I like gedit for Python coding - but I want code folding to simplify things. Anyone recommend something similar to gedit, or even if there is a plug-in or some setting I have missed?

lykwydchykyn
August 12th, 2009, 03:21 AM
I like gedit for Python coding - but I want code folding to simplify things. Anyone recommend something similar to gedit, or even if there is a plug-in or some setting I have missed?

kate and geany both have code folding.

Mateo
August 12th, 2009, 03:35 AM
the lack of a good ide solution is one of the major reasons why i've never bothered with python. that's my opinion, of course.

lykwydchykyn
August 12th, 2009, 04:03 AM
the lack of a good ide solution is one of the major reasons why i've never bothered with python. that's my opinion, of course.

I learned python in spite of it, but I won't dispute the point. I think I've tried about every python IDE out there, but they all either lacked the features I wanted, or were just buggy out the wazoo.

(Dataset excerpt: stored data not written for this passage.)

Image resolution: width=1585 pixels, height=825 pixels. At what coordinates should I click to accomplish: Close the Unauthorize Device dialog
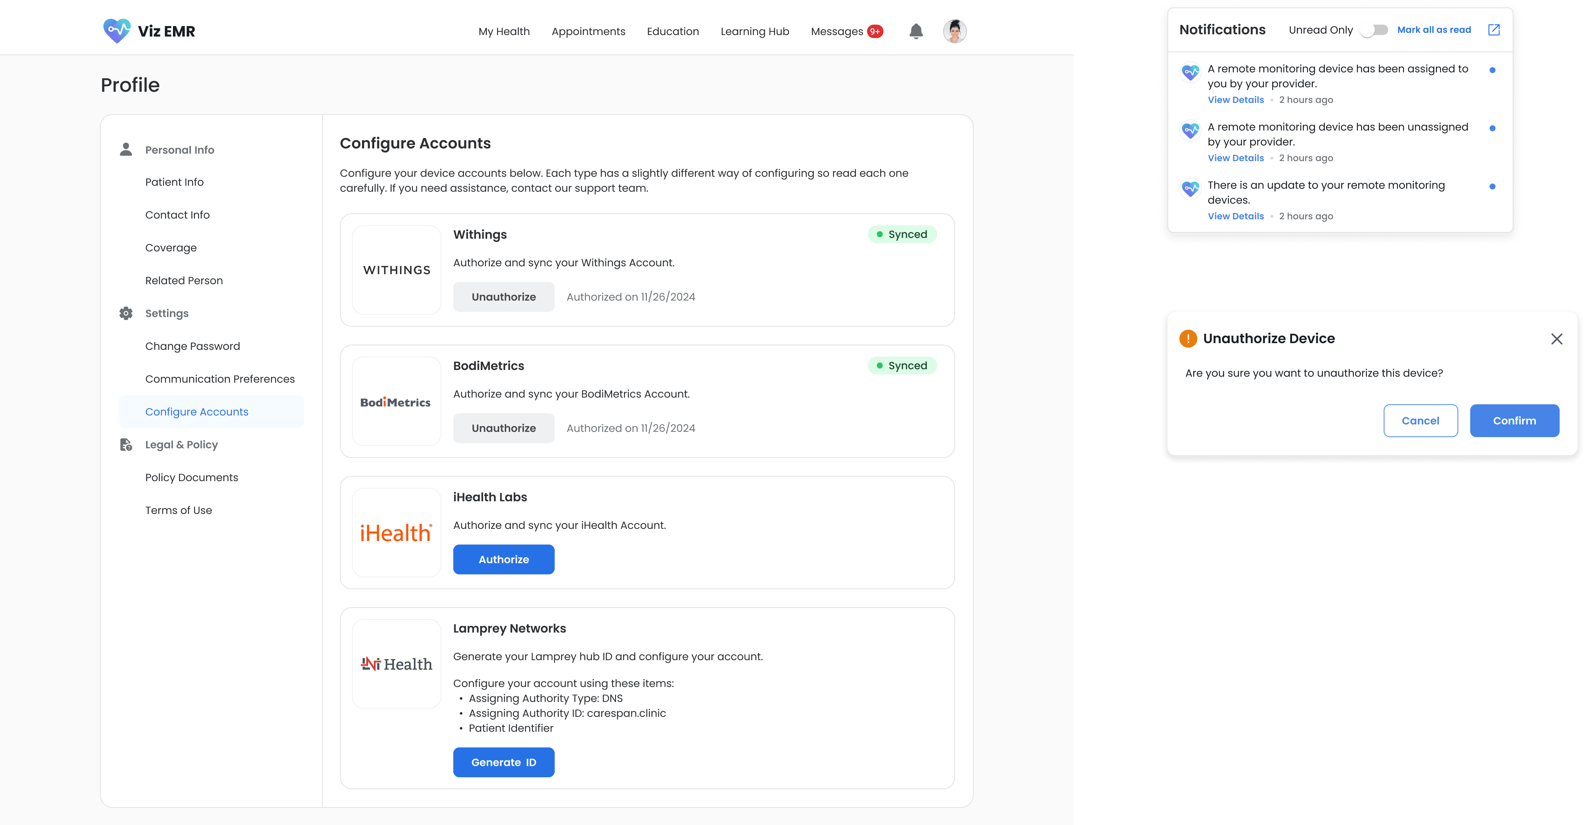(1556, 339)
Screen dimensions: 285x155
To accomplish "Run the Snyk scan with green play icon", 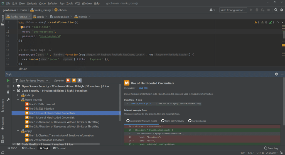I will click(8, 81).
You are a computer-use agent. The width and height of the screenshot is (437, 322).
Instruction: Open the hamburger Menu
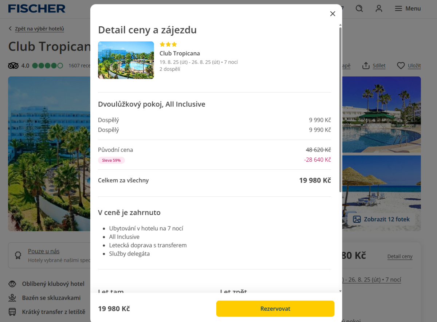pos(408,8)
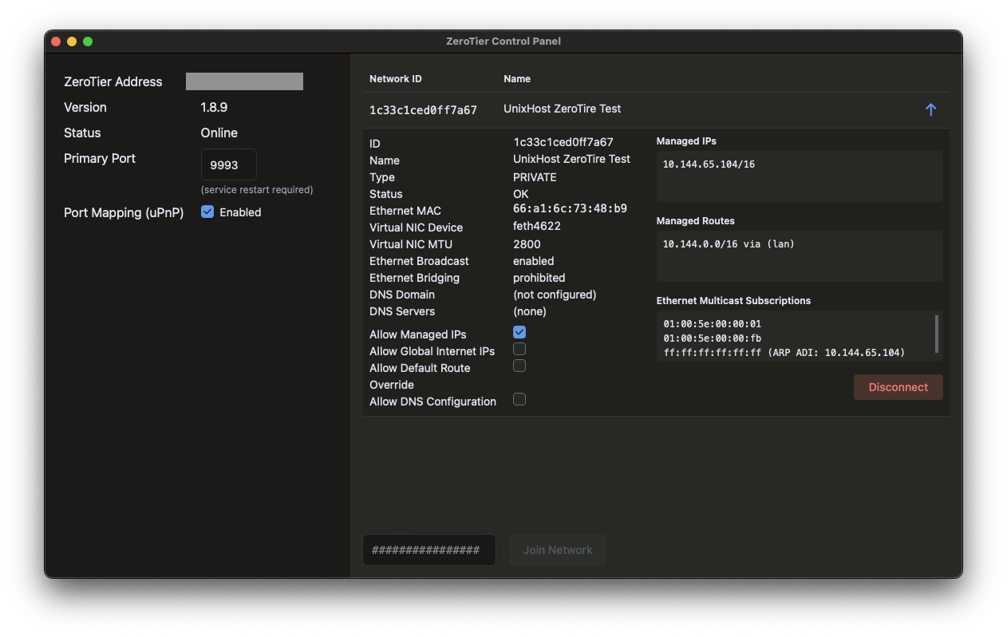1007x637 pixels.
Task: Click the Primary Port field
Action: [x=228, y=165]
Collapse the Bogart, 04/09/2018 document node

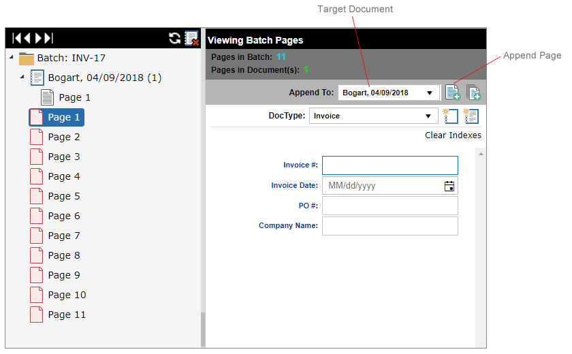pos(22,76)
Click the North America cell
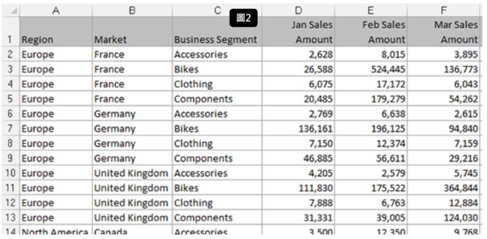This screenshot has width=487, height=239. click(x=55, y=231)
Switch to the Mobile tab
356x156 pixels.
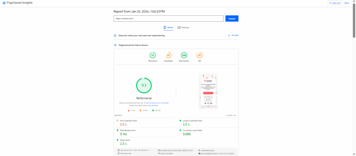(168, 27)
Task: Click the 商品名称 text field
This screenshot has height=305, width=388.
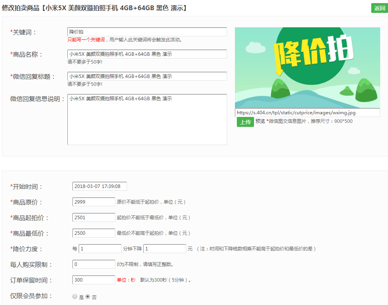Action: tap(147, 54)
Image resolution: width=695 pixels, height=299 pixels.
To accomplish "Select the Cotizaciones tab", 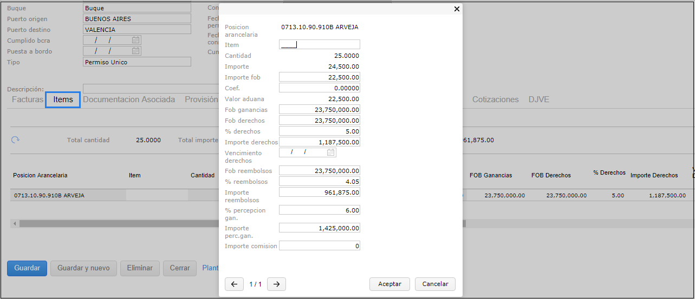I will coord(495,99).
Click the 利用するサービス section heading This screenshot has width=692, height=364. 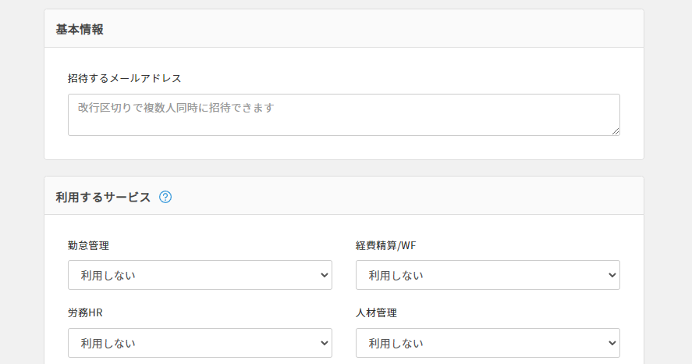[x=103, y=197]
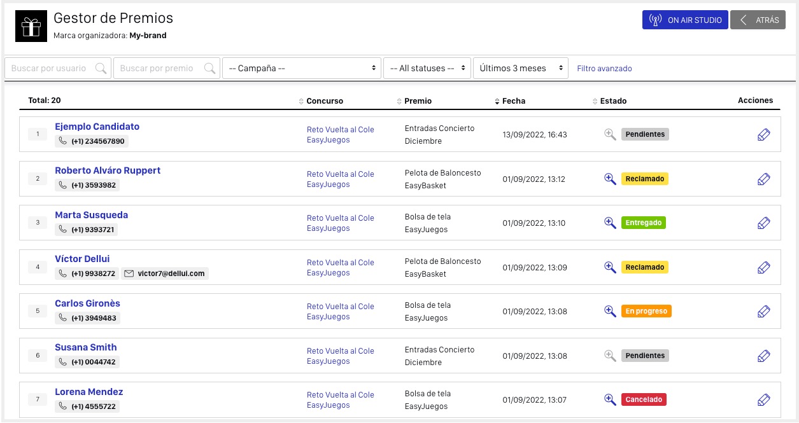Viewport: 799px width, 423px height.
Task: Expand the All statuses dropdown
Action: click(427, 69)
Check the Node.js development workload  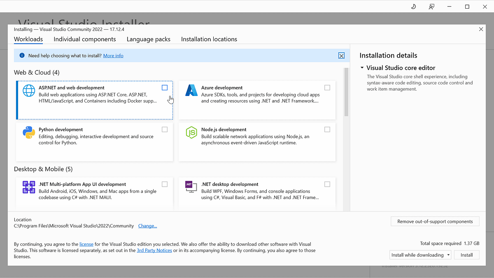(x=327, y=129)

Eric came the closest, but half the time I can't even get it run (case in point, I just tried to run it after not using it a few weeks, and it's crashing with an import error).

It's a shame, really, because Python could be a lot more effective with a really killer IDE.

Mateo
August 12th, 2009, 04:07 AM
The Wing IDE does seem pretty nice. Check out it's videos on the site. Looks pretty robust, I'm going to try it out.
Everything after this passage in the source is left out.